My network has 4 input nodes, a single hidden layer with 5 nodes and an output layer with 3 nodes corresponding to the 3 types of irises.
I'm confused as to why that's the case. The learning rate is low (0.01), the weights and biases vectors are initialized with low values, and I normalized the input data.
Any help with this would be highly appreciated. My code:
main.py:
import numpy as np
from sklearn.datasets import load_iris
from sklearn.model_selection import train_test_split
from sklearn.preprocessing import StandardScaler
from network import NeuralNetwork
from layer import Layer
if __name__ == "__main__":
iris = load_iris()
data, target, target_names = iris.data, iris.target, iris.target_names
scaler = StandardScaler()
# One hot encoding to ap the target array to match the 3 neurons output structure
one_hot_targets = []
for i in range(len(target)):
vec = np.zeros(len(target_names))
vec[target[i]] = 1
one_hot_targets.append(vec)
one_hot_targets = np.array(one_hot_targets)

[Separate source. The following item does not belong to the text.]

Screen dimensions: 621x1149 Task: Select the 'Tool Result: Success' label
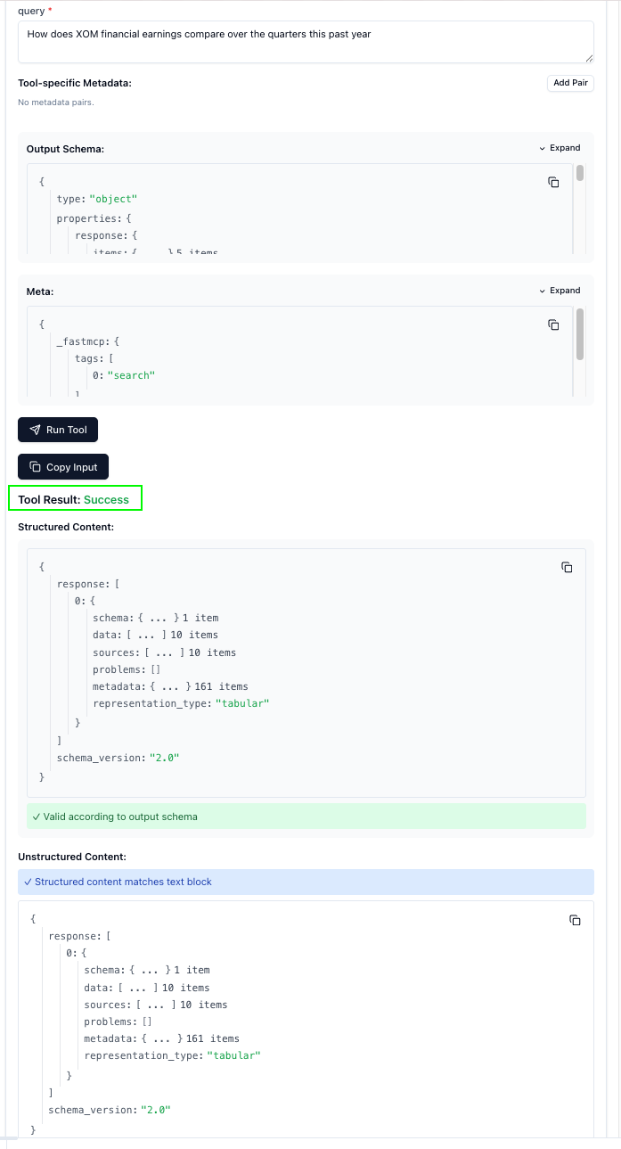coord(75,497)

X_train, X_test, Y_train, Y_test = train_test_split(data, one_hot_targets, test_size=0.33, shuffle=True)
scaler.fit(X_train)
X_train_scaled = scaler.transform(X_train)
X_test_scaled = scaler.transform(X_test)
learning_rate = 0.01
# Init a network and add it's layers. Input layer is represented by the input, and not by an actual layer
network = NeuralNetwork(learning_rate)
network.add_layer(Layer(4, 5)) # hidden layer 1
network.add_layer(Layer(5, 3)) # output layer
# Train the network for a number of epochs
network.train(X_train_scaled, Y_train, epochs=2000)
# Test for the test data seperated earlier
output, accuracy = network.test(X_test_scaled, Y_test)
# Print testing output
for i in range(len(output)):
prediction = target_names[np.argmax(output[i])]
answer = target_names[np.argmax(Y_test[i])]
print(f"For testing row: {X_test[i]}, the prediction was {prediction} and the answer was {answer}")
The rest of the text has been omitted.